君と紡ぐ物語は、甘くて愛おしい。


ショルダーバッグを肩から掛け、改めて全身映る鏡の前に立った。

白のオフショルにデニムのショーパン、シルバーの華奢なネックレス、控えめに揺れるピンク系のマーブル柄イヤリング、左腕にはイヤリングの金属部分と同じゴールドの太めブレスレット、これにウェッジソールの華奢なサンダル。


…デートか!私はこれから、彼ピッピとデートに行くんか!

水族館だから涼しげにー、なんて選んでて、気付いたらデート服だ。

そりゃ多少は?貴哉くんに初めて私服見られるから頑張らなきゃ!ってのもあったけどさ。

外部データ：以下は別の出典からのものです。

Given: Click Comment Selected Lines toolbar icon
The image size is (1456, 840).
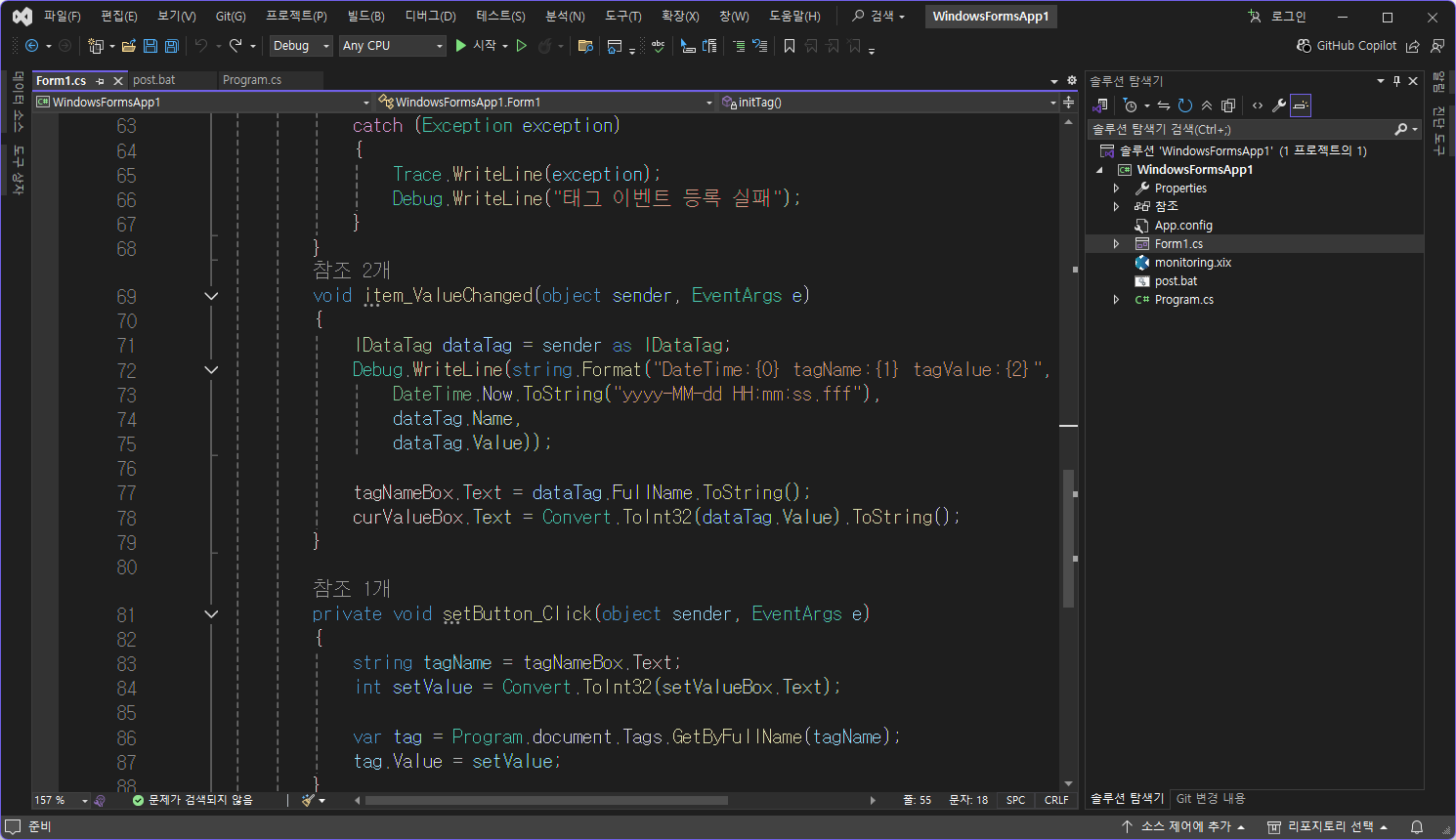Looking at the screenshot, I should pos(739,46).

パフスリーブのオフショルで、後ろから見たら膝上丈のワンピースで、前から見ると普通の丈のトップス。ボトムスがショーパンだからって、上がこんなに女の子っぽかったらね…。

オフショルってだけで既にデート感溢れてるのに、ふんわりしたフォルムで尚更デート感増し増しだ。

でもだからと言って、メイクもヘアセットも満足いってるのに、また着替えたら崩れそうだし、時間的にも間に合わない。

てか逆に?貴哉くんは、デートとか言い出したんだ。仮に、デート服みたいだと思われたところで、ノッてくれたんだな、で終わるはずだ。
…はず。

それに貴哉くんのことだ。いつも制服だから、服のセンスは分からないけれど、割とカッコ良く着こなしてきそうだ。
仮に多少ダサめの格好をしていた所で、あのビジュアルなんだからそれなりにサマになる。

つまり、これくらい可愛い格好をしておかないと、隣に歩けるもんじゃないんだ。


「そうだ、絶対そうだ、うん」


翔はバイト、両親も仕事で、自分1人なのをいいことに独り言を呟く。
ふと時計に目をやって目を見開いた。

8時9分!ギリギリじゃん!
私は慌てて家を後にした。


そういや…イヤリングにネックレスにブレスレットって、アクセ多すぎたかもしんない!